Many of us are silently suffering from our mental battles. We don't usually know how to cope up at first without experiencing the same agony over and over again. But how do we actually deal with this?
Some people opt to look online on how to survive their first anxiety attacks. On the other hand, some seek professional help from a psychologist or a psychiatrist. However, most people just choose to endure it until they feel okay again, which makes their situation worse, most of the time.
You may ask why enduring it would worsen their mental condition. Well, this is my answer. I have been taking anti-depressants for almost 11 months now. I endured all my anxiety attacks for more than two years but it only worsened my condition. Let me share first how I was able to understand how my anxiety attacks affected not just my life, but also my relationships with other people.
When I first had my anxiety attack, I didn't know back then that that was it. I just thought I was tired. I thought I was just fed up with my daily routine as a student. But as years passed by, I slowly understood that mental disorders are real. I always tell people that even though it is not happening to you, doesn't mean it's not real. Because, believe me or not, it is real and it is my worst reality. Ok back to my story.
During my first year into law school, I usually study at night, even in the morning actually. Haha. It came to a point where I would just suddenly cry without knowing the reason. I got confused. I thought I was stressed. Well, it was stress, mainly. But then, it continued. Until I just got used to it. There are nights I would not be able to study because I felt sad for no reason. Sometimes, I would wake up crying because I would imagine that there would be an earthquake, or a fire that would cause destruction to my house. There were also times that I would imagine someone would die.
And then it hit me, SOMETHING IS WRONG WITH MY MIND. Yes, with my mind, not with my entire self. It was hard to accept that at first, but I have learned that the first step to healing is to acknowledge that something needs to be healed. So what I did is to tell my younger sister given that she might understand me as a medical student. I was so scared to tell other people about my condition because I fear they might not believe me. She then told me I should consult a psychologist. I didn't do it right away because I was scared it might be something serious that would cause worry and problems to my parents. But then I had observed how I acted towards other people. I was always grumpy without noticing it. I was always pushing people away because I wanted to be alone. I didn't know I was like that, not at all. And I expected them to understand me without realizing that I was the one who's at fault.
There was one night where I was contemplating what will happen to me in the future if I continue enduring this. Because I know in myself that I need help. I told my mom about it and then she told my dad right after. They told me that maybe I should take a rest from schooling because it could be stress or that if I need to see a doctor, then we'll go find one. I then booked for an appointment for my first consultation. I didn't know what I was feeling at that time but all I remember is that I want to be healed. This condition has already caused me too much pain. It has caused me to steer away from my friends and other important people in my life.
So during my consultation with a psychologist, I was diagnosed with Major Depression and Anxiety Disorder (MDAD). To be honest, when I heard that, I felt relieved. Because finally, there was a label to it. I knew what I was feeling and it's no longer assumptions. She then told me that counselling won't help me and I needed to see a Psychiatrist for medications. So this is where our main title is gonna be discussed. Haha. I hope you're still with me here.
I looked for a psychiatrist online and found one. I visited her clinic and cried a lot during my first appointment. It was the hardest session for me because it wasn't easy to open up but she helped me through it. She then prescribed two kinds of medicine: the anti-depressant and the anxiolytic (helps reduce anxiety). The anti-depressant caused me headaches and drowsiness during my first weeks of taking them. The anxiolytic causes the same drowsiness, minus the headache. My body got used to it after months of taking but it took me a long time to understand how my body reacts to the medications.
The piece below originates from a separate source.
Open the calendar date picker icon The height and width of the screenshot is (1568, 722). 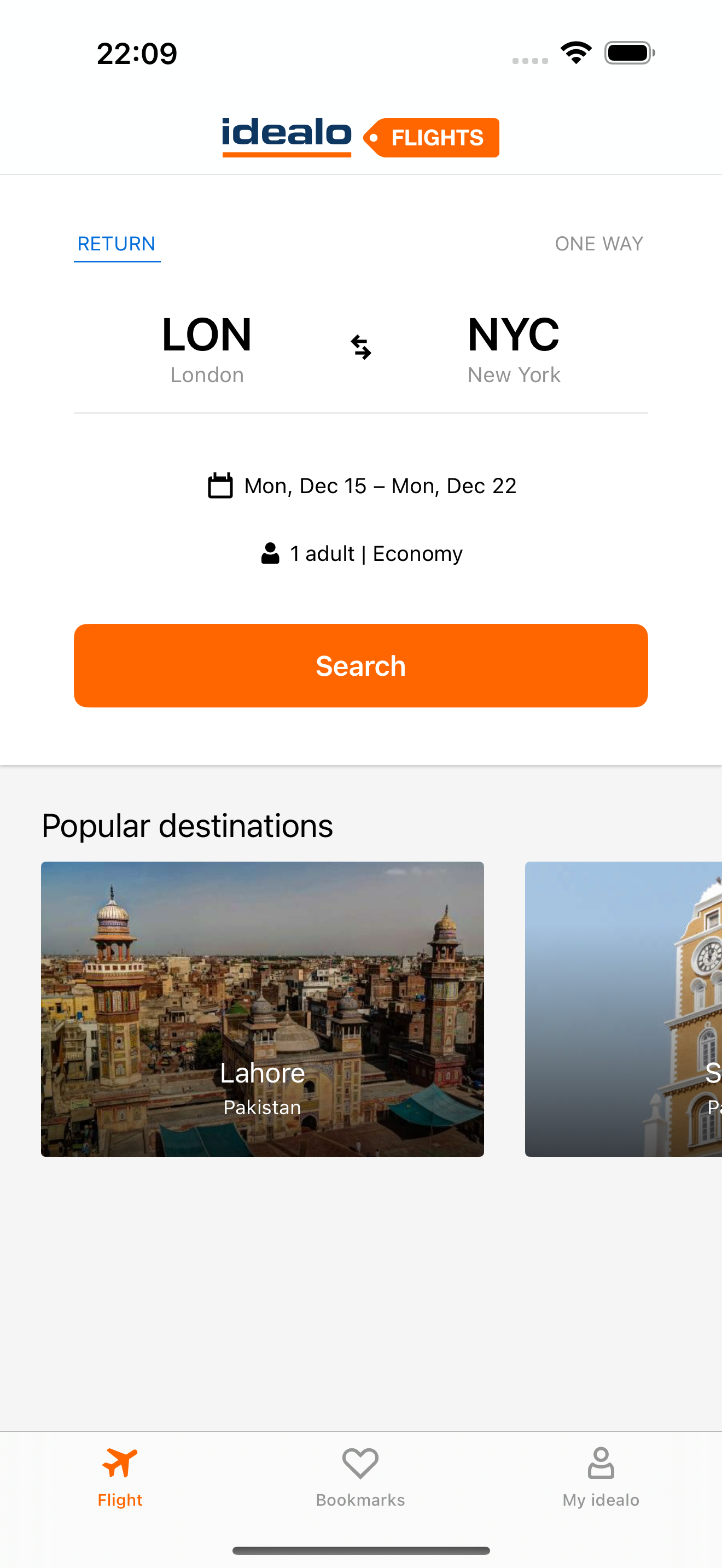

After three months of taking anti-depressants, I experienced hair loss and weight loss. I talked to my doctor and she told me that it could be rare side effects of the medicines I'm taking but will eventually stop. After my body got used to it, my hair slowly regrow and my appetite became normal again. I felt happy because I also realized that the anxiety attacks were lessened. So yes, anti-depressants do work. But you must be patient. You must be patient with your healing. You must be patient with your own pace. There are times that you would get frustrated but that's fine. Don't quit. Always remember that you have come this far to only come this far.
So, there. Thank you for reading my journey to embracing my condition. I know I said it was my worst reality. But then, who says I have to be stuck here? I can always heal and move forward. If you're experiencing the same, don't be afraid to seek help. But don't get pressured. Heal at your own pace. Just know that I am rooting for you.